▶ [Text passage]
Given that successful athletes perform relatively small volumes of moderate and moderate-high intensity training but have to race at these intensities for potentially long periods of time, a further valid question is how should these moderate and moderate-high intensity sessions be structured to generate the best training adaptations possible? Let’s first clearly define what we mean by moderate and moderate-high intensity. This is the type of training performed between the first and second lactate or ventilatory thresholds - often referred to as LT1 and LT2 respectively - and often referred to as ‘threshold training‘(4). This type of training can be performed both as continuous sessions and as intervals with relatively long work duration.
As figure 1 shows, LT1 is where the intensity of exercise transitions from almost purely aerobic (relying on oxygen only) to one where some of the energy is derived from the breakdown of carbohydrate without oxygen (glycolysis). At this point, a plot of blood lactate vs. intensity shows a clear inflection point where lactate concentrations in the blood begin to gently rise. As you increase exercise intensity and reach LT1, you will notice this is first stage at which you will find it difficult to chat comfortably. Continue increasing exercise intensity and you reach LT2, which is where a large proportion of your energy demand is met from glycolysis. As LT2 is reached, there’s another upwards inflection point in the lactate curve and you will find it difficult to talk at all. Once LT2 is exceeded, continuing at the same exercise intensity or higher becomes impossible for more than two or three minutes.
Moderate/high-intensity training can be performed both as continuous sessions and as intervals with relatively long work durations. While endurance athletes will often schedule a couple of these moderate/high-ntensity session per week, an increasingly popular method adopted across many different endurance sports is so-called ‘double-threshold training’, where two separate half-length threshold sessions are performed on the same day(5). In theory, splitting these moderate/high-intensity sessions into morning and afternoon or evening halves could enable athletes to make each half a bit more intense than would be possible in one single longer session, thereby increasing the training stimulus.
Alternatively, these halves can use the same intensity but be made a little longer, thus extending the duration at moderate/high intensity. The latter makes sense when preparing for competition; the exercise intensity during such sessions, is typically around 82%–87% of maximal heart rate (HRmax), with blood lactate in the region of 2-4mmol/L so these sessions could help to accumulate more time at relatively high, competition-specific intensities(6).
On the face of it, splitting moderate/high-intensity sessions in two halves and working a little harder or long in each half sounds like a great idea. However, there is a counter argument to this approach. Firstly, the specificity of training principle states that training should replicate race demands as closely as possible, and you cannot run/cycle swim etc your race in two halves with a break in between! If you’re aiming to complete a long-duration event at a certain speed or power, but carry out your higher-intensity training over shorter chunks of time, you will never fully replicate the demands of the event.
Secondly, it can be argued that by performing fewer, but longer sessions at moderate/high intensity, athletes can generate a larger session training stimulus caused by greater work per session and a phenomenon called ‘duration-dependent drift’, where the gradual accumulation of fatigue over a long session is thought to upregulate key molecular signalling pathways that are important for producing training adaptations(7). This phenomenon of increased internal intensity caused by session drift has been observed during prolonged sessions of low intensity endurance training in well-trained cyclists(8), and is also known to increase the perceived training session stress experienced by athletes, which some researchers argue is good preparation for a competitive environment(9).

▶ [Entries shown]
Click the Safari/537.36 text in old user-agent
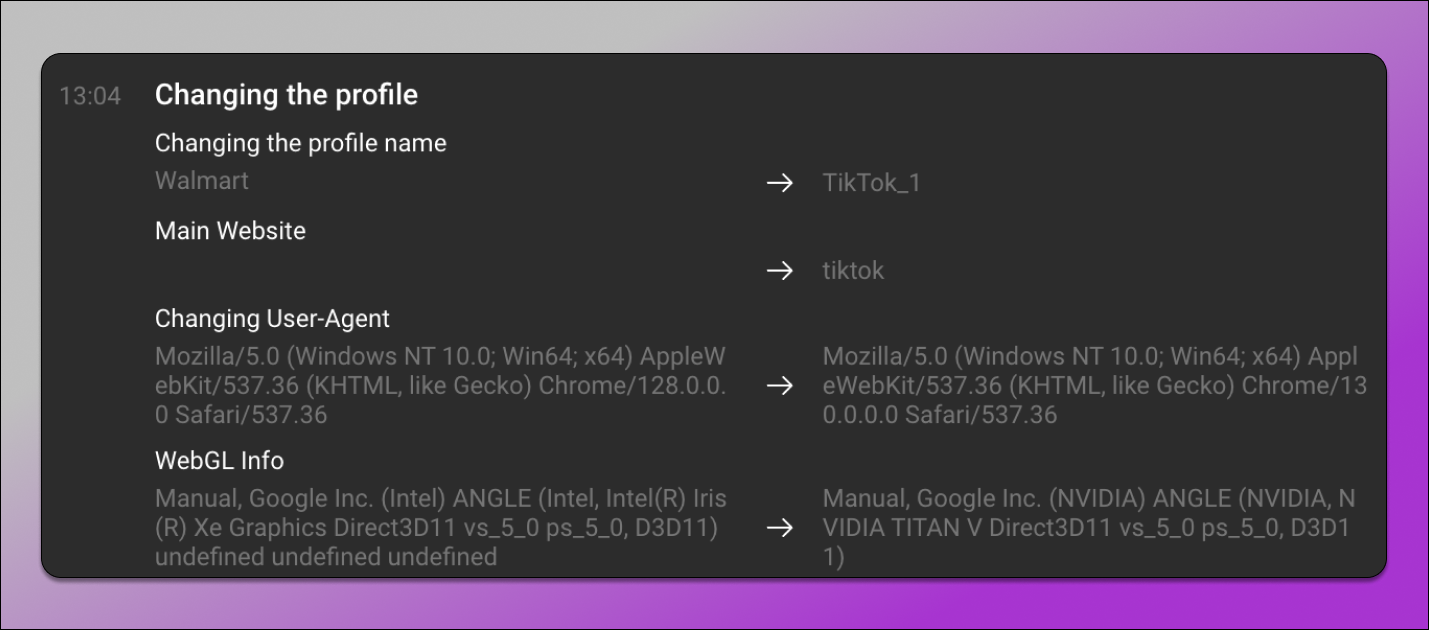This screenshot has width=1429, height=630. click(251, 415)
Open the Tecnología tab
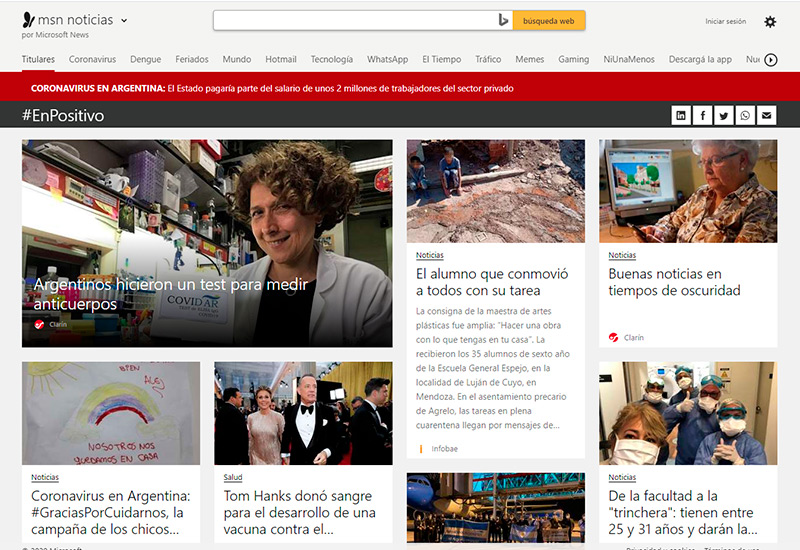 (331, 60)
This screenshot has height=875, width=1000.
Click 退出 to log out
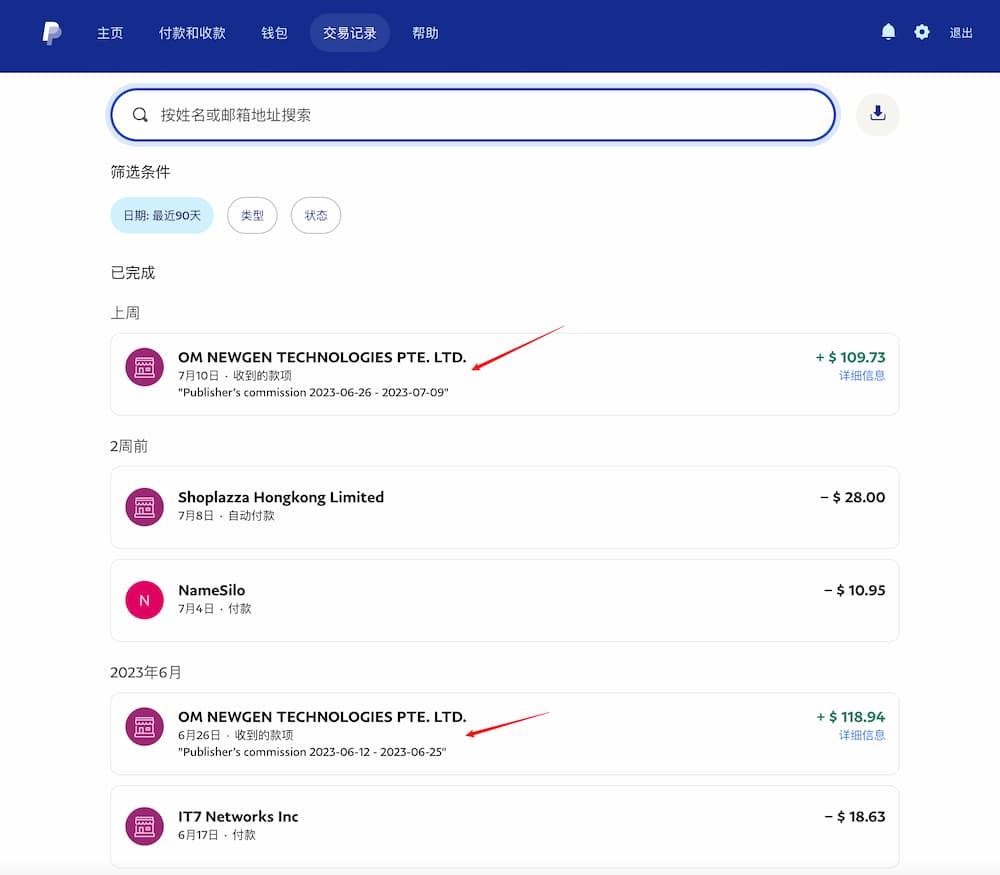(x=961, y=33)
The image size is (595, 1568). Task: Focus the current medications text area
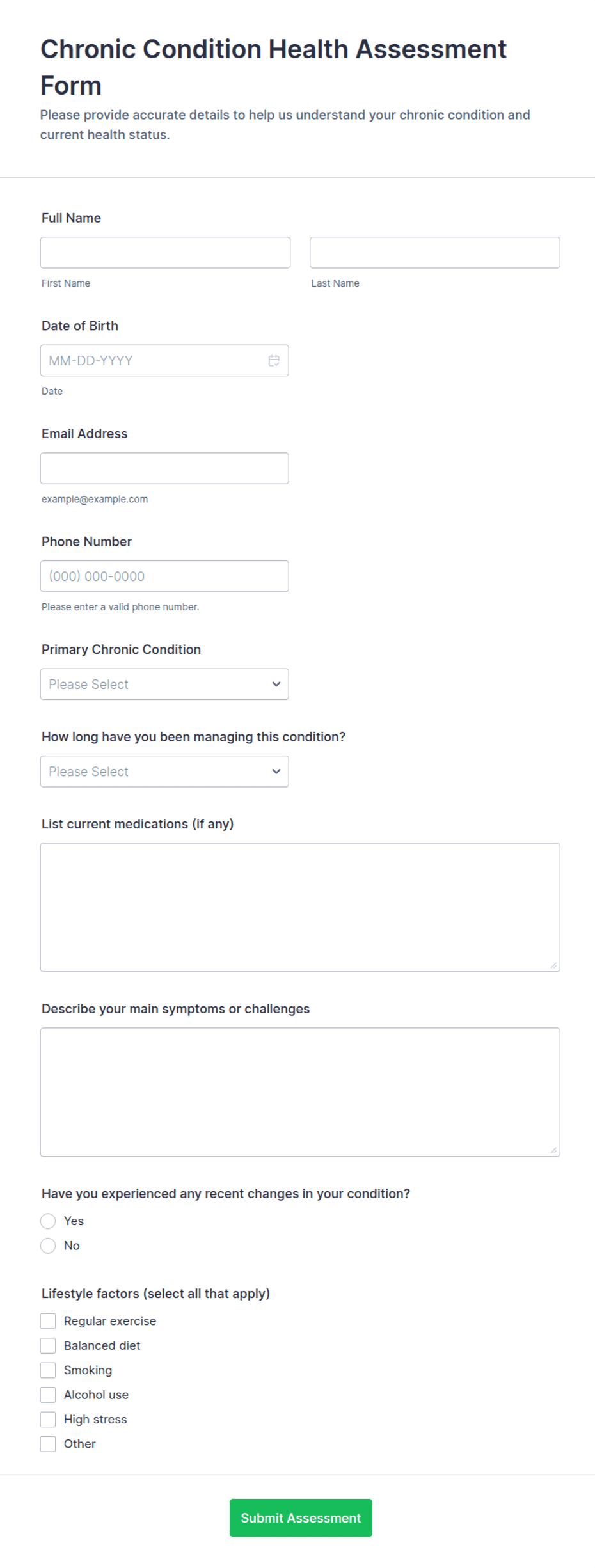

* * *

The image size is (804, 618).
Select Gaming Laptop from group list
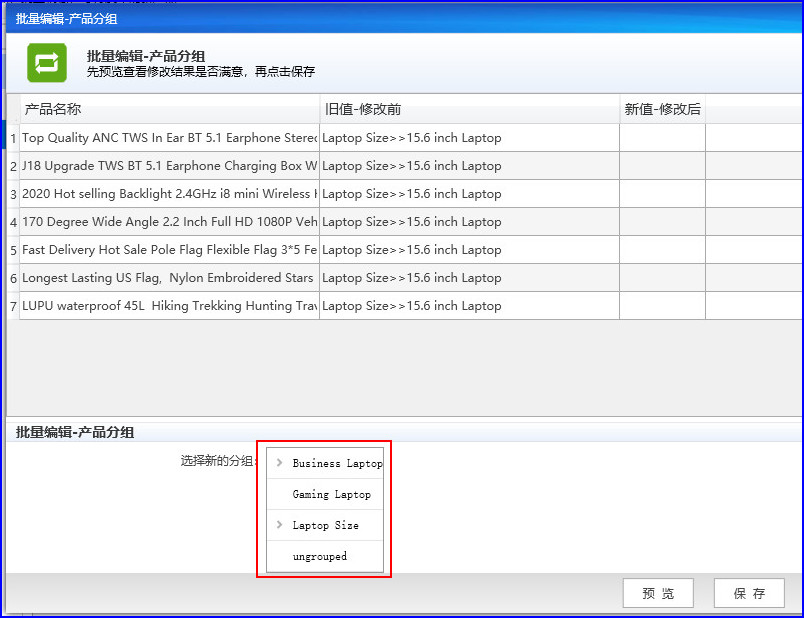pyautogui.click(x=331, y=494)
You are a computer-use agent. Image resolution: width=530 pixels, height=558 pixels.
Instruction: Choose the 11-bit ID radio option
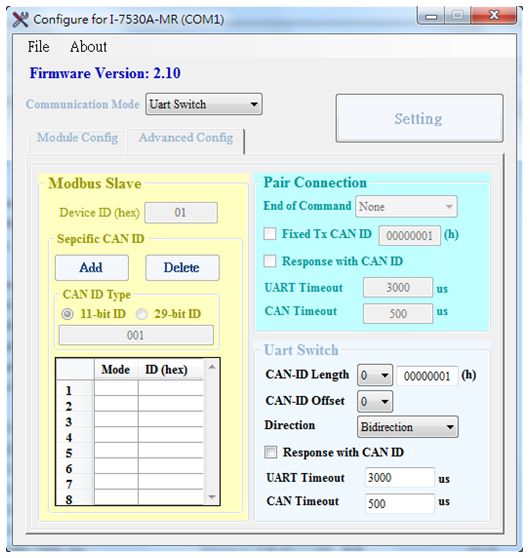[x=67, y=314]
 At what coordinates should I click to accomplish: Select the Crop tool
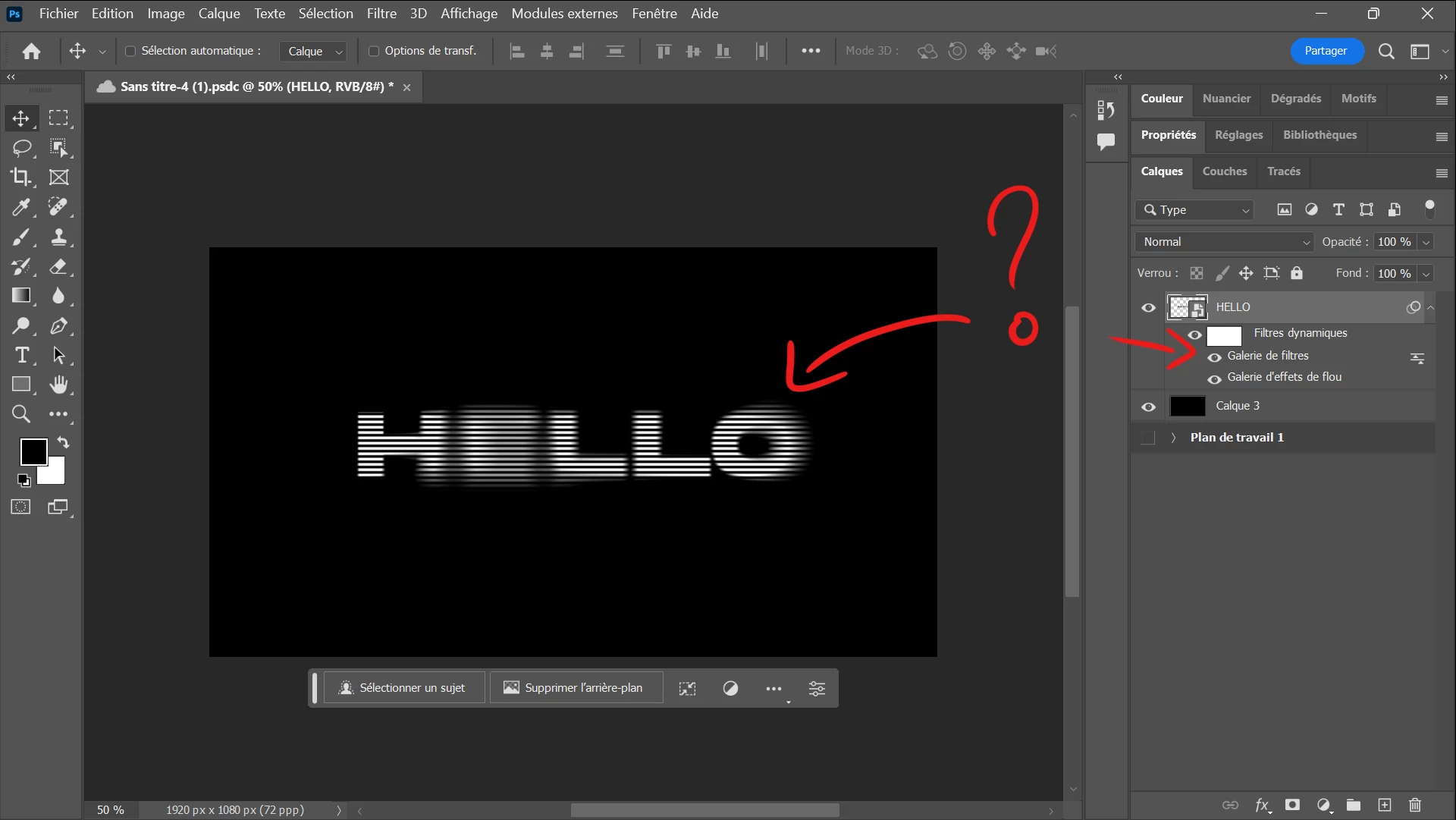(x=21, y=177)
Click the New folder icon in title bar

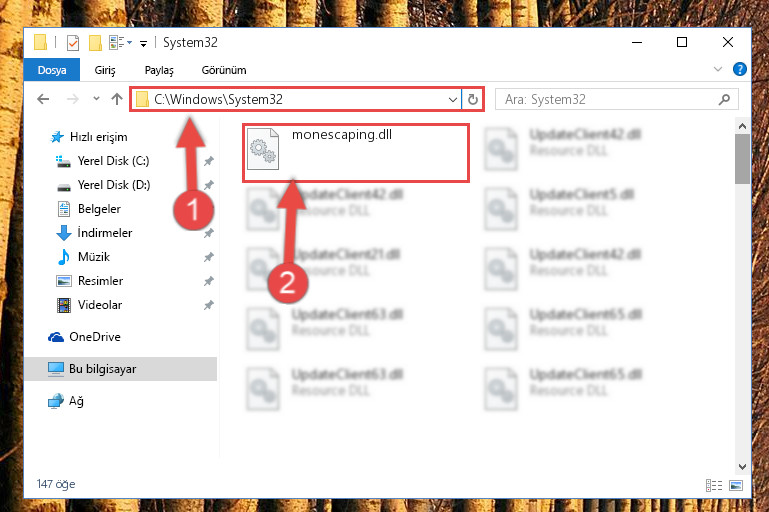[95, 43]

▶ [Your instructions]
Using the text on threshold training, answer each question on its own line:
(a) What name is given to training performed between LT1 and LT2?
(b) What is meant by "double-threshold training"?
(c) What percentage of maximal heart rate is typical during these sessions?

▶ [Expected answer]
(a) Threshold training.
(b) Two separate half-length threshold sessions performed on the same day.
(c) Around 82%–87% of maximal heart rate.